Independent Living Fund (ILF) to close (updated)

Independent Living FundA Written Ministerial Statement is being published today. It states that the Independent Living Fund (ILF) will be closed in 2015 (link to follow once it's on the Parliament website).

This has been coming (and it appears the Sundar Mirror yesterday was right). I blogged back in June that the ILF was essentially closed for business.

But that doesn't make today less of a shock. Others will highlight what a disaster this will be for the 21,000 ILF recipients, for the simple fact that it is. When taken in combination with the proposed changes to Disability Living Allowance, it's nothing short of an out-and-out attack on disabled people.

And to know who we're talking about here, note that the ILF delivers financial support to disabled people in order to advance standards of independent living. In order to access ILF, an individual must already get at least £340pw support from a Council and get the higher rate care component of Disability Living Allowance, as well as have less than £23k in savings/capital.

This means that ILF is focused on those people with some of the highest and most complex support needs there are.

Even when it had significant reputation problems in this area, the government can't speak with any sort of credibility on the topic of disability equality any more.

What the government says on disability issues is a world away from the reality of its actions.

(As an aside I understand in the Written Statement the government has said it will hold a consultation "next year" to determine what will happen to the existing users on ILF post-2015. That's a number of months for ILF recipients to worry, without even having the opportunity to have their say on the cut. It also gives the impression that the government's overriding concern is to simply save the ILF's £359m budget, and even then from 2015 onwards.)

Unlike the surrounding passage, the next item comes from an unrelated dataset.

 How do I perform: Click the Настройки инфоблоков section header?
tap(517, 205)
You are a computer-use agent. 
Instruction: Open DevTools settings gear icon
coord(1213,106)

Update to come later when I have more information. Update (7pm): The statement is now available from the ILF website. As I wrote earlier, it confirms the ILF won't exist past 2015 and the existing ILF users cannot be assured of receiving the level of support they currently get post-2015.

In the same breath as saying the government is committed to disability equality and choice and control for disabled people, the statement says that ILF is "discretionary" and is "financially unsustainable".

Instead, support for people with some of the highest and most complex impairments will most likely to be left to that well-known abundance of public money, local government.